*WHAT IS NEEDED*:
For the data below, give again exactly the lines from the one containing "Open Video Activity" through the one containing "Task: Click delete icon for test0001 row", both ends included, and no others.

*ENTRIES PROVIDED*:
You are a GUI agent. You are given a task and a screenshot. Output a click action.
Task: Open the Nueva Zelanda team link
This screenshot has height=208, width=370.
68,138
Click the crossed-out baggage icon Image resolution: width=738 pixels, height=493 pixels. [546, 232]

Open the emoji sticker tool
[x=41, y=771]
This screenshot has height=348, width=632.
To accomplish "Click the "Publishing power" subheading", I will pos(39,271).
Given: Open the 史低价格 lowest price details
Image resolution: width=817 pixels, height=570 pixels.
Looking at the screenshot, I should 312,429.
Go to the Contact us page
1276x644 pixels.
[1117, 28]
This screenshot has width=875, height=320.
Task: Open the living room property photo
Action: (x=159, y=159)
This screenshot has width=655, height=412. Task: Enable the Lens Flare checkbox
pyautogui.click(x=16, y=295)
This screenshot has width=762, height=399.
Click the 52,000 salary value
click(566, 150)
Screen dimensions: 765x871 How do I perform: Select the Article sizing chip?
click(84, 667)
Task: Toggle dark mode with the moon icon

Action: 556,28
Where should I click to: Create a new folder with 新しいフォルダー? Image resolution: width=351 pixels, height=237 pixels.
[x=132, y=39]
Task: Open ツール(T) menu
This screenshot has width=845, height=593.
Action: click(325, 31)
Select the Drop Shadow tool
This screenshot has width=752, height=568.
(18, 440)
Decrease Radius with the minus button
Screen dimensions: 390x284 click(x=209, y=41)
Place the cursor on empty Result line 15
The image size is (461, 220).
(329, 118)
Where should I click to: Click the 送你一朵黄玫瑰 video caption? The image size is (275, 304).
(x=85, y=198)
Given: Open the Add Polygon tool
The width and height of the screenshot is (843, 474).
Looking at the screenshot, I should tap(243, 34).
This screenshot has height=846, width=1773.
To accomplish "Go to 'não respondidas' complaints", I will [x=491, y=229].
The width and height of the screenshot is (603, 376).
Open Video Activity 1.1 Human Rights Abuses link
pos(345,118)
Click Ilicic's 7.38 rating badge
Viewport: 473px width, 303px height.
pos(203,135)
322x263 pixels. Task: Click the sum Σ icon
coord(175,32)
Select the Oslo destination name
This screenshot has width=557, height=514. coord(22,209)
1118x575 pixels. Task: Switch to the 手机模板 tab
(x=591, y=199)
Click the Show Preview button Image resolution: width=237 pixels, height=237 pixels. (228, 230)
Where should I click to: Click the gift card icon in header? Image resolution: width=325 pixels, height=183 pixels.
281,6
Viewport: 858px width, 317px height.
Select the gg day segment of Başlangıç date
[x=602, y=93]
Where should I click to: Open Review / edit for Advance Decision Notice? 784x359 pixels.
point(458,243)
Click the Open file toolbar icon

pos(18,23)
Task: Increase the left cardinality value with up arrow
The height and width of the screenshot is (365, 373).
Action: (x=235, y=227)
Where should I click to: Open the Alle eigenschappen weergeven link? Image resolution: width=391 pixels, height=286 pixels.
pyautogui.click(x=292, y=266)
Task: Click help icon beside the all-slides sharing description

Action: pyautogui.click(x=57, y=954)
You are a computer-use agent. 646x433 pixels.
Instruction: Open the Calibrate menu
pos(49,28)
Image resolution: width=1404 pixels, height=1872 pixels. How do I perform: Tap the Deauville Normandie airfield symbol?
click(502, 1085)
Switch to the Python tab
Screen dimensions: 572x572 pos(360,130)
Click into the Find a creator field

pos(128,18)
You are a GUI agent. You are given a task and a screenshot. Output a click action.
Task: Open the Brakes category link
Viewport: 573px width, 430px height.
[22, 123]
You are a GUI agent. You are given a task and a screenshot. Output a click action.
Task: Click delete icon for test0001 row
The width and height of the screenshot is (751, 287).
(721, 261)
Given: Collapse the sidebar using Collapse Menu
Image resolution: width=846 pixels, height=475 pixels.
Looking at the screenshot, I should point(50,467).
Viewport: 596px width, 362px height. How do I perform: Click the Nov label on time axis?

*WORKED SOLUTION*:
Open Video Activity 1.1 Human Rights Abuses link
pos(345,118)
Click Ilicic's 7.38 rating badge
Viewport: 473px width, 303px height.
pos(203,135)
322x263 pixels. Task: Click the sum Σ icon
coord(175,32)
Select the Oslo destination name
This screenshot has width=557, height=514. coord(22,209)
1118x575 pixels. Task: Switch to the 手机模板 tab
(x=591, y=199)
Click the Show Preview button Image resolution: width=237 pixels, height=237 pixels. (228, 230)
Where should I click to: Click the gift card icon in header? Image resolution: width=325 pixels, height=183 pixels.
281,6
Viewport: 858px width, 317px height.
Select the gg day segment of Başlangıç date
[x=602, y=93]
Where should I click to: Open Review / edit for Advance Decision Notice? 784x359 pixels.
point(458,243)
Click the Open file toolbar icon

pos(18,23)
Task: Increase the left cardinality value with up arrow
The height and width of the screenshot is (365, 373).
Action: (x=235, y=227)
Where should I click to: Open the Alle eigenschappen weergeven link? Image resolution: width=391 pixels, height=286 pixels.
pyautogui.click(x=292, y=266)
Task: Click help icon beside the all-slides sharing description

Action: pyautogui.click(x=57, y=954)
You are a computer-use agent. 646x433 pixels.
Instruction: Open the Calibrate menu
pos(49,28)
Image resolution: width=1404 pixels, height=1872 pixels. How do I perform: Tap the Deauville Normandie airfield symbol?
click(502, 1085)
Switch to the Python tab
Screen dimensions: 572x572 pos(360,130)
Click into the Find a creator field

pos(128,18)
You are a GUI agent. You are given a task and a screenshot. Output a click action.
Task: Open the Brakes category link
Viewport: 573px width, 430px height.
[22, 123]
You are a GUI agent. You are given a task and a screenshot. Output a click action.
Task: Click delete icon for test0001 row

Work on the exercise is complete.